20ms may be a lifetime for some applications (like GPUs). In real time applications (medical imaging, gaming, simulations, ...) the whole time to execute all your code is at best 33ms (to get 30 FPS which is low) or 16ms for 60 FPS which is now standard.

What I was trying to say earlier is recursion does not necessarily imply a performance loss and usually your iterative approach will be emulating recursion: you're getting it either wrong, creating more machine code, or creating something additional to maintain. In those not too unusual cases, there's no trade off, recursion is the better option on all accounts.

However shoehorning a for loop to become a recursive algorithm may mean that obvious transformations to parallelizing code will be become harder to spot (either with your eye or with a profiler). This becomes an issue when your doing iterative programming first for correctness then for profiling and solving bottlenecks.

All of this means nothing when it comes to web development for example. No matter how fast your code is, you'll have to wait for the database to reply to you and populate data. PHP takes advantage of that for example and can get away with being many magnitudes slower than it possibly be optimized.

[edit] Just checked the link, and I have to say it's an ill comparison. I'll have more to say after I get back home.
if you are talking about recursion for simple cases such as factorials, it is more optimized to calculate factorials @ compile time instead of doing a recursive factorial function (using template meta programming in C++) you would have something like:
#include <iostream>

template <int N>
struct Factorial
{
    enum { value = N * Factorial<N-1>::value };
};

template <>
struct Factorial<1>
{
    enum { value = 1 };
};

// example use
int main()

====

> **Tasks**
1) Name the real-time applications listed in parentheses in the excerpt above on recursion and performance.
2) From the excerpt above on recursion and performance, quote the part that opens with the words containing "All of this" and closes with "get back home.".

====

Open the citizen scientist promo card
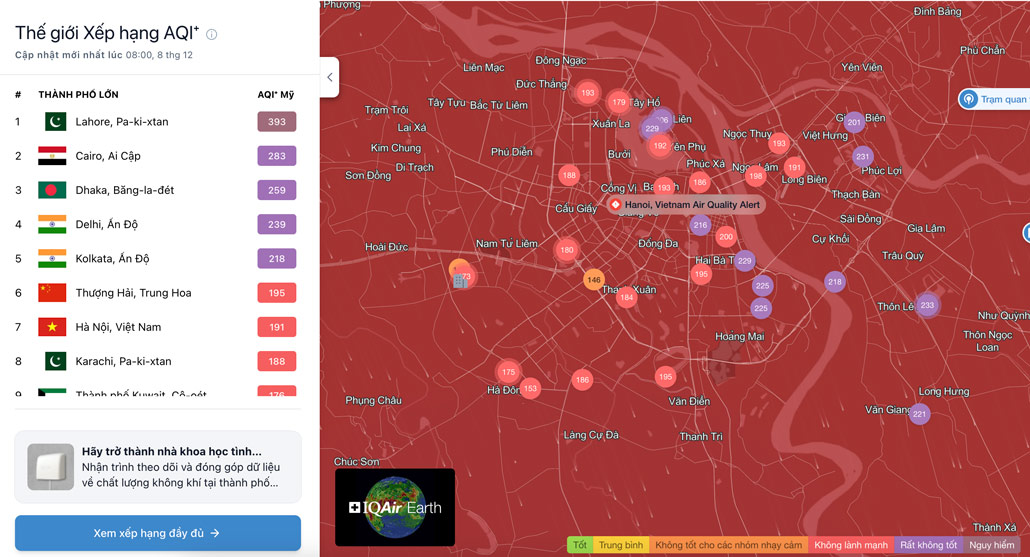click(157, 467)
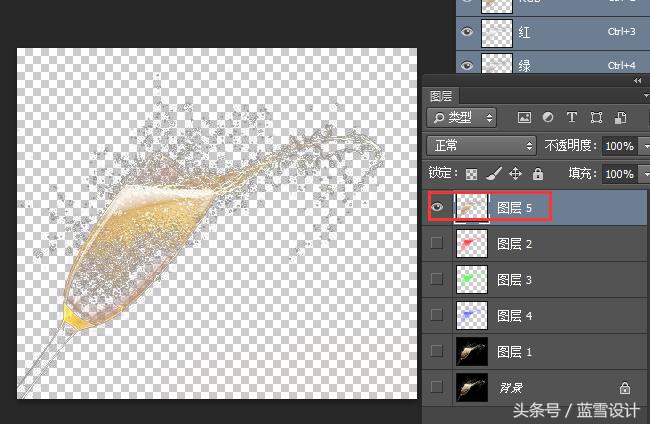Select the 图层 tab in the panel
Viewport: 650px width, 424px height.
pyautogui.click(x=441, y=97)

====

> **Solutions for each task**
1) Medical imaging, gaming, simulations

2)
All of this means nothing when it comes to web development for example. No matter how fast your code is, you'll have to wait for the database to reply to you and populate data. PHP takes advantage of that for example and can get away with being many magnitudes slower than it possibly be optimized.

[edit] Just checked the link, and I have to say it's an ill comparison. I'll have more to say after I get back home.